Diversifying Content Across Social Media Platforms

Diversifying Content Across Social Media Platforms

Maggie Clarke (California State University – Dominguez Hills, USA) and Jillian Eslami (California State University – Dominguez Hills, USA)
DOI: 10.4018/978-1-5225-8097-3.ch004

Abstract

In this chapter, the authors describe how a committee of librarians' project to revamp the social media presence at a public comprehensive university library has helped foster deeper student engagement. By temporarily restructuring the library social media committee into subcommittees and assigning each one a single social media platform, librarians were able to develop stronger understanding of the content, norms, and audience of each platform and create more diverse and targeted content for each. This change has resulted in increased interaction with students across all platforms leading to higher attendance at library events. Preliminary findings also suggest that increased student engagement has the potential to illuminate opportunities for partnership across campus.
Chapter Preview
Top

Introduction

Social media has a huge presence in students’ lives. With students increasingly invested in an ever-changing social media landscape, librarians concerned with meeting students at their point of need cannot ignore the importance of social media. This constantly evolving mode of communication is now an essential way for academic libraries to connect with their students, faculty, and the larger academic community. At the same time the need for academic libraries to demonstrate their value, often by quantifying their impact on student success, makes it increasingly important that libraries take measures to maintain their visibility in the campus community and in students’ academic lives.

As Clark and Melancon observed, social media has changed marketing into an interactive media which encourages “two-way conversations (Clark & Melancon, 2013, p. 132). Social media allows academic libraries to both tell students about events and resources and invite student response at various levels. This chapter will describe how the University Library at California State University Dominguez Hills (CSUDH) is using social media to more effectively facilitate these interactions in support of the library’s Vision. CSUDH University Library defines its Vision as the desire to:

  • Be the center of intellectual and creative life at CSUDH, facilitating teaching, learning, research, intellectual inquiry, and curiosity.

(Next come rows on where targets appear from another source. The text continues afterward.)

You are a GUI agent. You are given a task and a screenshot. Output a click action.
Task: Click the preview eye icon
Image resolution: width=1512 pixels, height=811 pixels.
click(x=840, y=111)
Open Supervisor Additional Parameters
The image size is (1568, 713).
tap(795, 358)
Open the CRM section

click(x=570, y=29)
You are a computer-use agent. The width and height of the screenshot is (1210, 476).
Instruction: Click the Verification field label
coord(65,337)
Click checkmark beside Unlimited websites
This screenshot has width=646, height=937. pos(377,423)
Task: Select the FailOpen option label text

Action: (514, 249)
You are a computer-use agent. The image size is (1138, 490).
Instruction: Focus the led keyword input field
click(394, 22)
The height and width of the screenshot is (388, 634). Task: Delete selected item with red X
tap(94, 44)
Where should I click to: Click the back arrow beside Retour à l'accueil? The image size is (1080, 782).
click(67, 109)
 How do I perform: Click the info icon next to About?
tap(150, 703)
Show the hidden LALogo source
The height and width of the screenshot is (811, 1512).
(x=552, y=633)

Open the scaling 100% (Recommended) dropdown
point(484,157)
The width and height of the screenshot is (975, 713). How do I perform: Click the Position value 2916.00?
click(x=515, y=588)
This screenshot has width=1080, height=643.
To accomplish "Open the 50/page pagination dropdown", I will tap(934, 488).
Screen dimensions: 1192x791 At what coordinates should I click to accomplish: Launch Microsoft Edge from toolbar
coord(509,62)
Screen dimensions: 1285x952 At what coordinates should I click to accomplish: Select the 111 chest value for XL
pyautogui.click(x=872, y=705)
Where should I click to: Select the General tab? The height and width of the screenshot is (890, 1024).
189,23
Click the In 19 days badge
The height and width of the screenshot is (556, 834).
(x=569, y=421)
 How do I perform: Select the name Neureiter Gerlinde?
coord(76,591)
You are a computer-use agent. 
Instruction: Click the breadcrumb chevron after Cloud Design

  • Be an innovative, collaborative, inclusive, and flexible organization that provides responsive, learner-centered services and technologies that meet the evolving information, curricular, and research needs of CSUDH students, faculty, and staff and the surrounding community.

  • Provide vibrant, welcoming, and engaging learner-centered physical and virtual spaces [emphasis ours] that facilitate innovation, collaboration, and boundary-free access to information. (CSUDH, 2018)

In the spirit of innovation, flexibility, and centering learners embedded in this Vision, the University Library makes it a priority to meet students where they are. Students who cannot come to campus and visit the library in person, who are enrolled in distance education programs, or who suffer from library anxiety, all have the option of accessing help from a librarian online via chat reference, virtual research consultation meetings, or library email. It is the authors’ hope that the library’s social media presence will function not only as a marketing tool but as an extension of the library’s virtual spaces. Social media includes all students who follow-- regardless of if they are on campus students can read a tweet or see a post on Instagram. Students can access the library and its various social platforms at their leisure, and decide whether they want to utilize a resource or attend an event. They can also learn more about the library’s resources and services without having to visit in person or consciously choose to seek out that information on our website. Using social media in this way has the potential to bridge the gap between feeling comfortable in the library and avoiding it due to library anxiety. A student may be less inclined to talk to other students in person about a library event, a book, or a resource, but have no qualms about posting or replying to a comment on Twitter or Facebook. The usage of social media goes beyond advertisement and promotion of the library to engage and support the students as well (Mellon, 2015).

In this chapter, the authors will describe how a project to revamp the social media presence by a committee of librarians at a public comprehensive university library beginning in January 2018 has helped increase attendance at library related events and fostered deeper student engagement. By restructuring the library social media committee into smaller groups and assigning each one a single social media platform, the different accounts have evolved unique voices suited to the content, norms, and audience of each platform. The decision to offer different information across each, or the same information in a variety of ways, allows the committee to better tailor the content on each platform to its audience based on students’ feedback and engagement.